# Winding stick build thread



## sawdustfactory (Jan 30, 2011)

Here is a how to on making a pair of winding sticks, an indispensable tool if you plan on flattening/thicknessing boards by hand.

Start with 2 pieces of contrasting wood approximately the same length. I chose maple and walnut as it was what I had on hand. The darker stick is about 2", the lighter stick is 2.5"









First plane 1 face flat on both boards. Mark that face as your reference face. 











Next plane one edge square to that face. This is now your reference edge.





















Using a marking gauge, mark the width you wish to plane to on both faces. (Sorry forgot to get pics on the maple and the walnut you couldn't see it). By planing down to your marked line on a slight bevel, this will let you plane to the proper width quickly. Make sure this second edge is also square to the face and that the board is uniform width.

Once you have this done, it's time to glue them up. A simple rub joint is all that is needed, no clamps :yes: Just spread a light bead of glue on both mating surfaces and rub them back and forth until you start to feel them get sticky. Let them sit for at least a couple of hours. These will sit overnight. 











I'll resume on Saturday morning, stay tuned.

> **Entries**:
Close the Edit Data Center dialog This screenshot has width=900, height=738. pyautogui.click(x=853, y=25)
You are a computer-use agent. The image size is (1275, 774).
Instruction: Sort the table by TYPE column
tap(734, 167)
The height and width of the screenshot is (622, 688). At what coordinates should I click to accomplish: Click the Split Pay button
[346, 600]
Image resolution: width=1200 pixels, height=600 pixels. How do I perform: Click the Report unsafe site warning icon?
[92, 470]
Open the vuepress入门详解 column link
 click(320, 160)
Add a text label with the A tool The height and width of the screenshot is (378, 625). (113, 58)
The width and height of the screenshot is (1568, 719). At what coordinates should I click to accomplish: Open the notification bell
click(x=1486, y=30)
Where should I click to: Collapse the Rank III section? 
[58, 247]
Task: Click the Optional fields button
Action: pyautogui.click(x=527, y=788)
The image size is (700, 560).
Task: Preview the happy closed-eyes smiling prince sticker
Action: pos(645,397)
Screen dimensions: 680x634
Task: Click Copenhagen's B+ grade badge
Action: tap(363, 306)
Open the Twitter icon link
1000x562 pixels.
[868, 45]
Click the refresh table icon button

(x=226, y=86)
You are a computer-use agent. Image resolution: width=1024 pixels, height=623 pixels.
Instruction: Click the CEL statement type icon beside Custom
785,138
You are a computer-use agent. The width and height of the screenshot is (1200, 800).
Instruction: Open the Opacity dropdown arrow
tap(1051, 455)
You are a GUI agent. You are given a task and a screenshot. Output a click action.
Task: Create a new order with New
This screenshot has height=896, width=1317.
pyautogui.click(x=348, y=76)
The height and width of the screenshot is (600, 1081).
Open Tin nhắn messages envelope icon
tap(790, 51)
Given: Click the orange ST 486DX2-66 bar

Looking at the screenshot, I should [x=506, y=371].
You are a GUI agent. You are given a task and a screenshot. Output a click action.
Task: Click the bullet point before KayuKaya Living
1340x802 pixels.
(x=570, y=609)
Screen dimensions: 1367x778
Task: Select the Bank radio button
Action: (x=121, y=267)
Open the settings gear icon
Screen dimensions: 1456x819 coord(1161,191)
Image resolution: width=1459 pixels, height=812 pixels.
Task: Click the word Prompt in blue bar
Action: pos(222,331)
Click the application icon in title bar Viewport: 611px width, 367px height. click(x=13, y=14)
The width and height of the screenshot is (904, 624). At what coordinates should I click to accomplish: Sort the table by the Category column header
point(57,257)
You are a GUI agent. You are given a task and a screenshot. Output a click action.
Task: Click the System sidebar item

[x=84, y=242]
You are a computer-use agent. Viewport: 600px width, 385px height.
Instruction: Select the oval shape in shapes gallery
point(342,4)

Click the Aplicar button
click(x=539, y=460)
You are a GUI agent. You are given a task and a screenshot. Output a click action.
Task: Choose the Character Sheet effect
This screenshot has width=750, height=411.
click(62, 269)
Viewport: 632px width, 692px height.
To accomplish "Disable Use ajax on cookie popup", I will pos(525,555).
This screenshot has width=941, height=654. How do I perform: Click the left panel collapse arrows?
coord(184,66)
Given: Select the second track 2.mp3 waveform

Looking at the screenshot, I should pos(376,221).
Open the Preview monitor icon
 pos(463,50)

> **Actions to take**:
A. Using the winding stick thread, answer each question on its own line:
(i) Which two woods were used for the sticks?
(ii) After the first face is planed flat on both boards, what is that face marked as?
(iii) What kind of joint is used to glue the pieces together?
B. Return the passage of the winding stick thread word for word, starting at "Using a marking" and ending at "will sit overnight.".

> **Solved problems**:
A.
(i) Maple and walnut.
(ii) The reference face.
(iii) A simple rub joint, with no clamps.

B.
Using a marking gauge, mark the width you wish to plane to on both faces. (Sorry forgot to get pics on the maple and the walnut you couldn't see it). By planing down to your marked line on a slight bevel, this will let you plane to the proper width quickly. Make sure this second edge is also square to the face and that the board is uniform width.

Once you have this done, it's time to glue them up. A simple rub joint is all that is needed, no clamps :yes: Just spread a light bead of glue on both mating surfaces and rub them back and forth until you start to feel them get sticky. Let them sit for at least a couple of hours. These will sit overnight.